La ciociara
La storia narra che il ruolo che diede a Sophia Loren il suo primo e unico Oscar fosse stato inizialmente assegnato ad Anna Magnani che rifiutò la parte quando seppe che l’attrice napoletana ne avrebbe interpretato la figlia. I ventisei anni di differenza tra le due non sembravano abbastanza alla “lupa romana. Si abbassarono così le età dei due personaggi principali: Cesira, la ciociara, assunse il volto dell’allora trentenne Loren e Rosetta, la figlia, quello della tredicenne Eleonora Brown. L’origine era alta, l’omonimo libro che Alberto Moravia pubblicò solo del 1957 anche se (a suo dire) aveva in mente già nel 1946, un anno prima che realizzasse “La romana”. Si trattò di un “ritardo” voluto: con “La ciociara” lo scrittore romano non voleva solo comporre il ritratto di un personaggio forte nella sua dignità di essere donna e madre, ma anche utilizzarlo per parlare dell’Italia post 8 Settembre 1943. E per averne uno sguardo preciso, bisognava lasciar passare un pò di tempo.

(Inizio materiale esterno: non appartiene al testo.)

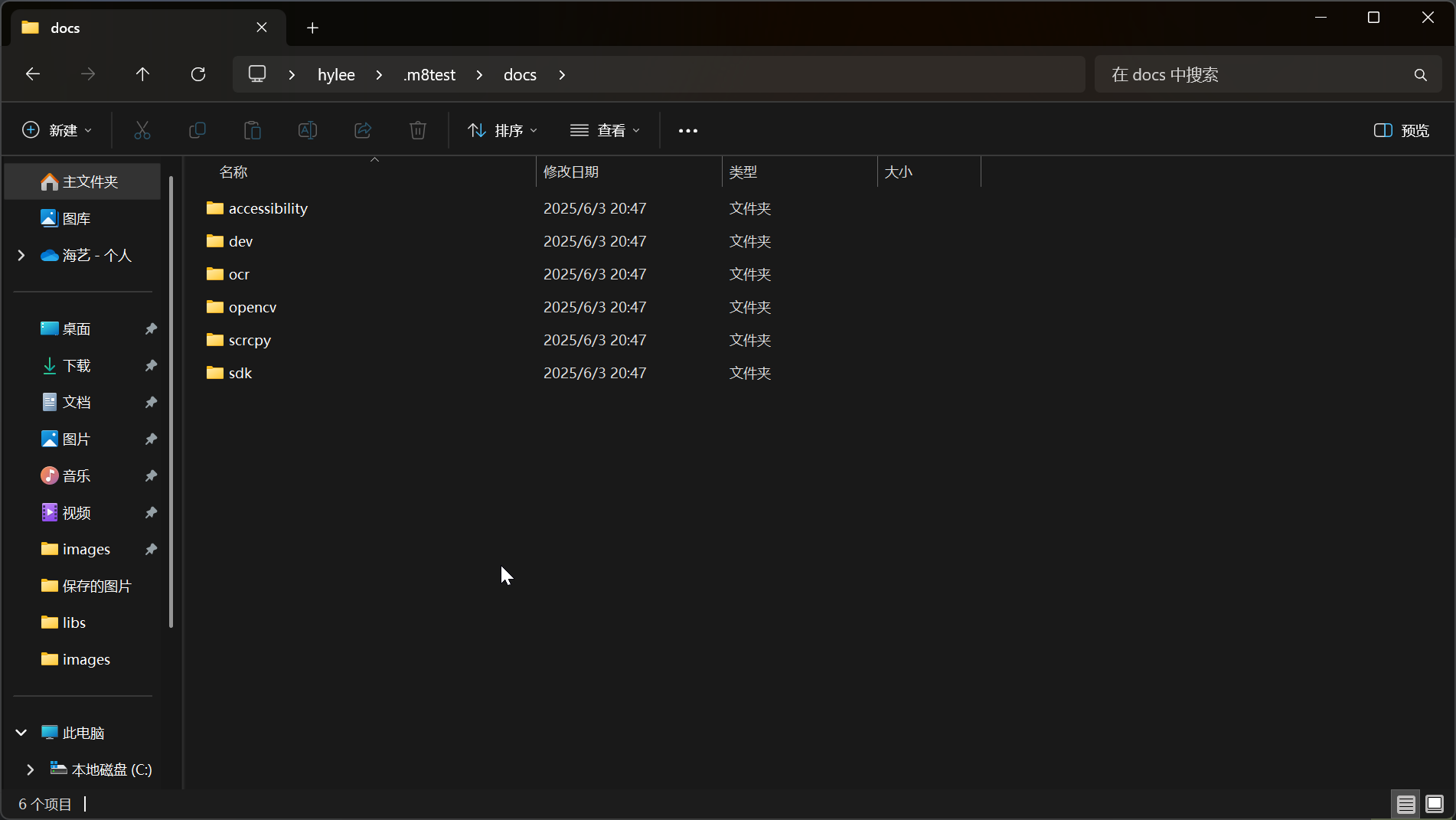This screenshot has width=1456, height=820.
Task: Open the 新建 new item dropdown
Action: point(57,130)
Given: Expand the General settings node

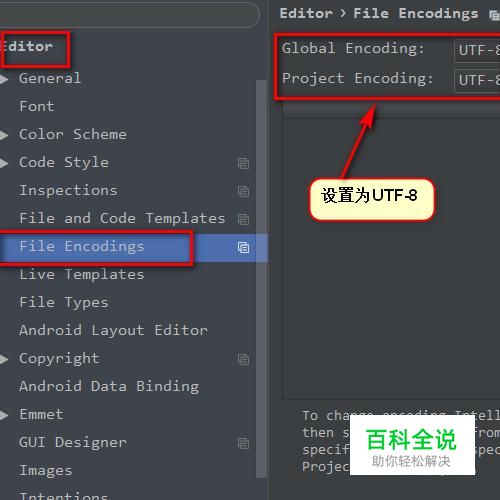Looking at the screenshot, I should click(x=4, y=79).
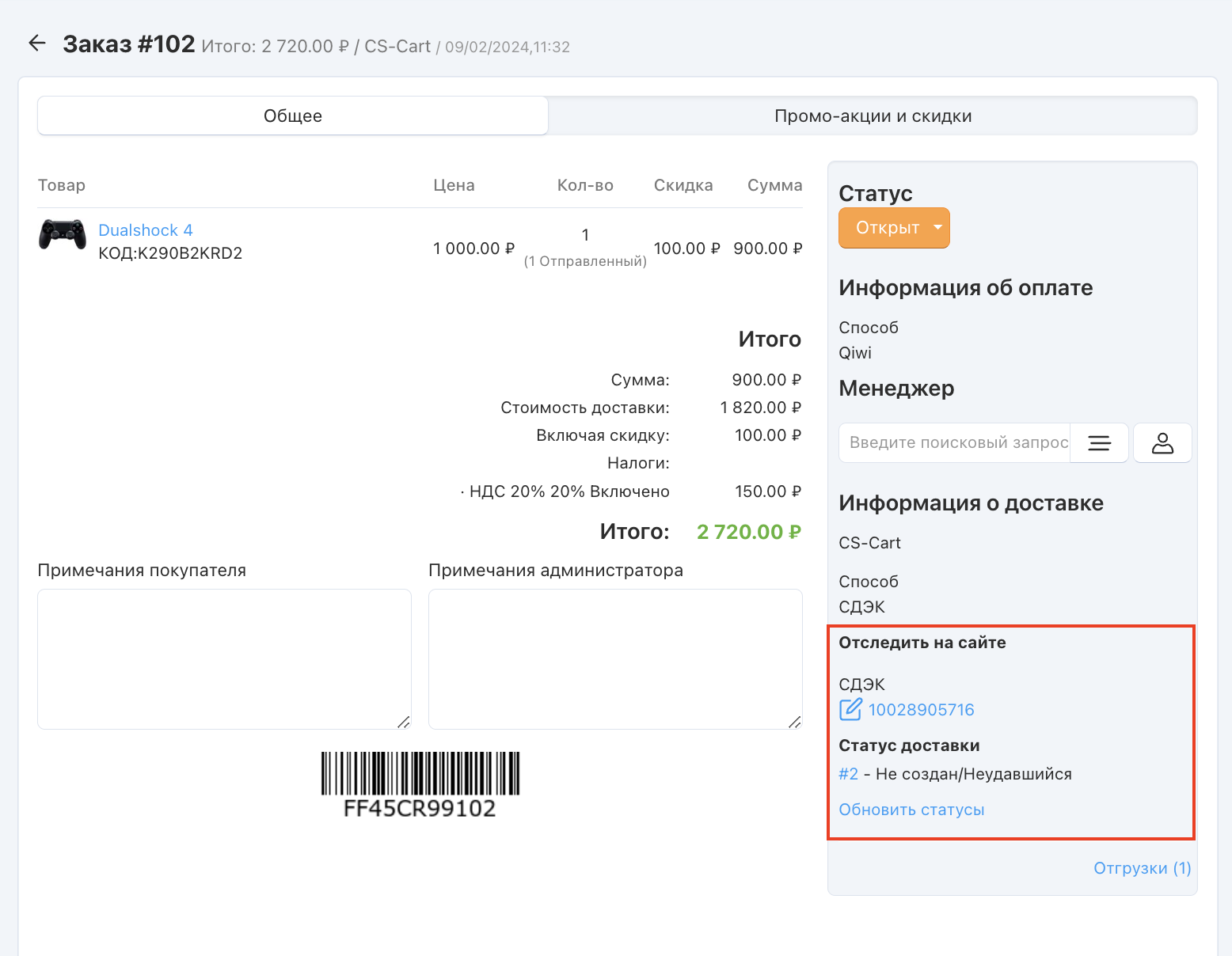Image resolution: width=1232 pixels, height=956 pixels.
Task: Expand the status dropdown caret arrow
Action: [x=938, y=228]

Un intento che Vittorio De Sica alla regia, e Cesare Zavattini alla sceneggiatura, riportarono sul grande schermo senza inalterarne storia e atmosfere. Una madre e una figlia, un viaggio che non si è scelto di fare, ma che si è costretti ad intraprendere. Se la seconda guerra mondiale fu quella dei grandi spostamenti, delle deportazioni, degli sbarchi e dei bombardamenti aerei, il tutto si rifletté non solo sui soldati, sugli ebrei e gli zingari, ma anche sulle persone comuni. Non tutti con la stessa intensità, ma la drammaticità delle storie degli individui non possono essere messe secondo classifica. E così il dramma delle due protagoniste, il loro continuo scappare senza punti di riferimento, vittime di una civiltà che in tempi di guerra (ma non solo in quei momenti) regredisce fino a dimenticarsi di essere tale e diventa l’emblema di quel passaggio che fa della “storia internazionale” una “storia personale”. Emerge così la violenza e non è solo quella fisica delle esplosioni, dei fucili, dei sequestri o degli stupri, ma anche il suo riflesso, quello che impedisce di vivere, di andare, di fare o pensare, di essere se stessi, buoni o meno buoni che si sia. E una liberazione che non è dell’Italia, ma del terrore, dell’orrore come quando i marocchini violentano Rosetta. Una scena che segna il baratro della situazione, che marchia quel punto di non ritorno per un’intera esistenza. De Sica insiste così sugli sguardi, sugli occhi delle sue due protagoniste, per rimarcarne quella reazione che diventerà quasi uno stato d’animo perenne. La sua direzione degli attori è meticolosa e sicura: è da loro che deve trasparire l’emozione, è tramite loro che lo spettatore soffrirà, non si perderanno tempo ed immagini sull’ambiente, sono loro le protagoniste. Per la Loren diventa così la prima vera prova da attrice drammatica, un’esperienza che le darà modo di tirare fuori tutto il proprio potenziale drammatico ed emotivo che il cinema hollywoodiano (nei precedenti cinque anni aveva lavorato negli States senza riscuotere successi) non era stato capace di fare emergere.
Universalmente riconosciuto come un capolavoro, “La ciociara” fu distribuito negli Stati Uniti col titolo di “Two womans”: all’estero era impossibile far capire dove fosse la Ciociaria.

La frase: "- Ci sono molte cose belle in Italia".